Mystical Light are the Cologne-based electronic musicians André Willms (aka Astral Cookies) and Michael Wilkes (aka Yog-Sothoth, winner of the Schallwelle award best newcomer 2011).
- Adrift [6:46]
- Signs of Life [5:02]
- Quantum Leap [6:23]
- Stranded [8:31]
- Fly me to the Moon [6:10]
- Lost on the Dark Side [6:44]
- Pulse [5:32]
- Gravitational Vortex [6:19]
- Mare Tranquillitatis [5:48]
- Silent [10:05]
- Full Moon Rising [5:54]
- The Selenites [5:53]
Full Moon Rising is the second album of the duo, who likes to freshen up the EM community.

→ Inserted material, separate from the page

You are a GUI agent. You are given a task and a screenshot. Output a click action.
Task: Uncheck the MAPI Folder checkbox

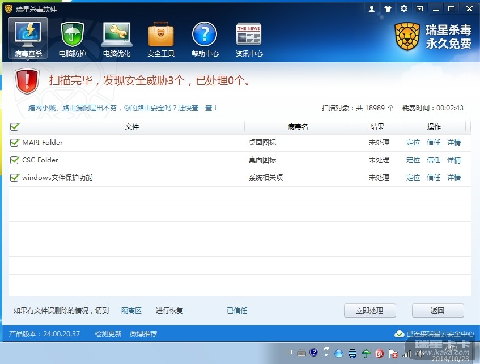coord(15,143)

André Willms and Michael Wilkes had simply mystified the aficionados of EM in 2013 with a hard-hitting album which allied the ambiences of Astral Cookies, André Willms' musical project, to the music heavily sequenced and very livened up by Yog Sothoth, project of Michael Wilkes. The question doubtless was to know if Mystical Light would go beyond the horizons of Beyond the Horizon. Difficult to do better! Nevertheless the W duet is not very far behind. Even with an approach which could confuse more than one! “Full Moon Rising” is less subtle. Always embalmed of intoxicating flavors of a Berlin School hammered by good sequences and by heavy percussions, this 2nd album of Mystical Light is more direct. Let's say that it doesn't go in for subtleties with an approach concentrated on rhythms which rock between a kind of IDM, without its psybient elements, and a very robotic, a very cosmic techno. Once again, it's our ears, our walls and our neighbors which suffer from it most...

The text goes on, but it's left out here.